Гость встрепенулся, как зимний павлин, и решительно шагнул к двери. Толкнул ладонью, не заметив преграды. Буденовка упала к ногам…
В коридоре отозвалась вновь ржавая ванна, да бесцельно качнулась педаль велосипеда.
Разлука
В лето перед школой меня отправили в лагерь.
Помню сосновый лес, светлый и теплый. Пахло нагретыми мхами, и хотелось с дороги приклонить голову на подушку. Но вместо того меня привели на большое поле: ноги утопали в мягком песке с сухими иголками. А вокруг – брожение людей. Дети и взрослые, будто заранее сговорившись, двигались так, чтобы запутать нового мальчика. Все они, кроме меня, находили свое место, сцеплялись руками в огромные круги и вереницы. Махали флагами, кидали вверх мячи. Их краткий полет в синеве еще сильней кружил голову. Чьи-то смуглые руки ловили мяч, прижимая к груди и выставляя в стороны острые локти.
Гремела музыка, хлесткий голос в динамике вколачивал резкие слова. И нельзя было уйти в свой новый дом – нагретый солнцем дощатый корпус, чтобы достать из казенной тумбочки домашнюю игрушку. В большом празднике на стадионе я никак не мог ухватиться за что-нибудь понятное или знакомое.

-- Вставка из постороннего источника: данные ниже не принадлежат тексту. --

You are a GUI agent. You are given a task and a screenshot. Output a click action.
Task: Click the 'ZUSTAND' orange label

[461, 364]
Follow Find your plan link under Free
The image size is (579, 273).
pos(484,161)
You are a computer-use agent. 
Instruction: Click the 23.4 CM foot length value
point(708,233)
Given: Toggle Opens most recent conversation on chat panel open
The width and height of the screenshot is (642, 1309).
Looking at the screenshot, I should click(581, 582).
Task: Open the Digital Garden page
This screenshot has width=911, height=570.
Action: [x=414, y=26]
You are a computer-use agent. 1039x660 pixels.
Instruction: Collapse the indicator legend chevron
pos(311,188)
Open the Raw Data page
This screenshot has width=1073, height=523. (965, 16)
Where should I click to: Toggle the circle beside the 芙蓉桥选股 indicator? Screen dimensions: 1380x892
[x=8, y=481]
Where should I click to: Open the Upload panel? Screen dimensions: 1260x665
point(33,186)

А к вечеру просто заболел.
В медпункте было тихо, стояла отдельно кровать, от белых стен веяло прохладой. Врач осмотрела: это не простуда, хотя поднялась температура. «Мальчик ушел в себя», отвечал вяло, морщился на таблетки.
– Что ты чувствуешь?
– Хочу домой. – Закрыл глаза.
А проснулся уже в кабине машины. Меня держала на руках медсестра. Была ночь, фары освещали стволы сосен. Казалось, что они разбегались врассыпную от рыскающих лучей. Машину трясло на ухабах. В желтых глазках приборов воспаленно качались белые стрелки.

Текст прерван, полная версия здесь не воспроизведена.